Mrs. Venus O'Conner Was the Innocent Cause of Merriment

Justice George listened all this morning to the family troubles of Mrs. Gertrude Ross, nee Coleman, and Frank Delatoire, her erstwhile sweetheart. She accused him at divers times and places of threatening her life with a butcher knife. The specific offense is said to have taken place No. 7 in a lodging house at 117 Washington street.

Mrs. Ross, who was married but a couple of weeks ago, told on the witness stand this morning the history of her past two years. In glowing language she told how she had supported Delatoire in luxure on the $3 a week she earned as a chambermaid. Several attempts were made to cut her off on the testimony if not relative to the case, but the attempts were failures. She told her complete story despite judge and attorneys.

Mrs. Ross' daughter Carmelia took the stand, and after she had listened to her mother's story and corroborated her in some statements. She said that Delatoire had acted in a threatening manner toward her mother several times.

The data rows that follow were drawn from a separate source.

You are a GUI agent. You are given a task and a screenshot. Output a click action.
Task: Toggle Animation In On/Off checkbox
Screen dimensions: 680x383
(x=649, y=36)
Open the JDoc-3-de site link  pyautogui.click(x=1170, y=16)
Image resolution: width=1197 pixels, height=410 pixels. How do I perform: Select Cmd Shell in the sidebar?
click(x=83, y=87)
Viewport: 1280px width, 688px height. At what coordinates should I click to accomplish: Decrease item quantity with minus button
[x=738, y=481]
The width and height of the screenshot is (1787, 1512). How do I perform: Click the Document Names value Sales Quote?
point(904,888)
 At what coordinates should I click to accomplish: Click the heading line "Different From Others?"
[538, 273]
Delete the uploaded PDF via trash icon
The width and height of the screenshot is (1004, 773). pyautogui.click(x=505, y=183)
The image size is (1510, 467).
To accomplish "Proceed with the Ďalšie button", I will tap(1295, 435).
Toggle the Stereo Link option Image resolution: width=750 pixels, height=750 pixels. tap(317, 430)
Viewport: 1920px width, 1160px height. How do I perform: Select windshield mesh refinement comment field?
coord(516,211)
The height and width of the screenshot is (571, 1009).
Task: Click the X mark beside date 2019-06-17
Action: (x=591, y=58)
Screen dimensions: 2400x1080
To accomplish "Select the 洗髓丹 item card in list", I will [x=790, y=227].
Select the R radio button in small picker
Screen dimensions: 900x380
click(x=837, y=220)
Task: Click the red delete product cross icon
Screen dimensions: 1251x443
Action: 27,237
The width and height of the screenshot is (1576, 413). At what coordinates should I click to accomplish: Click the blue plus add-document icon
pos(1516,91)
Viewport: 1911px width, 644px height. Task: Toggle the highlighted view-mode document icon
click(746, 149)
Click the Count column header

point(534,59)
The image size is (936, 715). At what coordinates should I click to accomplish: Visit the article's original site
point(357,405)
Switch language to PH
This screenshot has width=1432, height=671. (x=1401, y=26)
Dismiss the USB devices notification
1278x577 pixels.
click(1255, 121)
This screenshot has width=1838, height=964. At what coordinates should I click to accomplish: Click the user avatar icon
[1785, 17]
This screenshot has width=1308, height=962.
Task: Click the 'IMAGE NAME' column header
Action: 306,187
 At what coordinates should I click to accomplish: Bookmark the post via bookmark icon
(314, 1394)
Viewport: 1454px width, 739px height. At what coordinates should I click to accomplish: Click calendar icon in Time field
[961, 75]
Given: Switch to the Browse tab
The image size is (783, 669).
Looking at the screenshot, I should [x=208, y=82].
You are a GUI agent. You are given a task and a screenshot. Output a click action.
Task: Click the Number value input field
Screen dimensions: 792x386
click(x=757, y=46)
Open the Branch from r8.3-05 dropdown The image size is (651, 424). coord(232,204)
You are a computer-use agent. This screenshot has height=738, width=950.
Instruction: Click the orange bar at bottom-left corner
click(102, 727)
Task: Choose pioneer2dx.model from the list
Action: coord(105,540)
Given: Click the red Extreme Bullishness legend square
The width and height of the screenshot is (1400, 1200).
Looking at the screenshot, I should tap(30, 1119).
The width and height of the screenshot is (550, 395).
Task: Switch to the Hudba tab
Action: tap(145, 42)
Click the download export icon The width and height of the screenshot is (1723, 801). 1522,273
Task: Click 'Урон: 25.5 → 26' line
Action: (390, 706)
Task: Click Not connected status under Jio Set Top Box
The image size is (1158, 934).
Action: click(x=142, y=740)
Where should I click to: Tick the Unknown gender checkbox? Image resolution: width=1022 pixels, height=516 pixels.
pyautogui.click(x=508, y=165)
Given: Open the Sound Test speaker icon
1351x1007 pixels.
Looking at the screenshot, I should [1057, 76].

Following Carbelia [sic Carmelia], a young lady, who said her name was Venus O'Conner, took the stand. When asked her occupation she set the court room into roars of laughter by saying: "I'm married to a policeman." After making this statement she thought that her testimony was completed and started to leave the stand. She was called back, however, to tell of various misdeeds on the part of Delatoire.

Mrs. O'Conner was careful to remark that her family was very wealthy and lived on Vashon Island. She had been a chambermaid for Mrs. Ross and in that way met Delatoire.

The case will probably take up the greater part of the afternoon.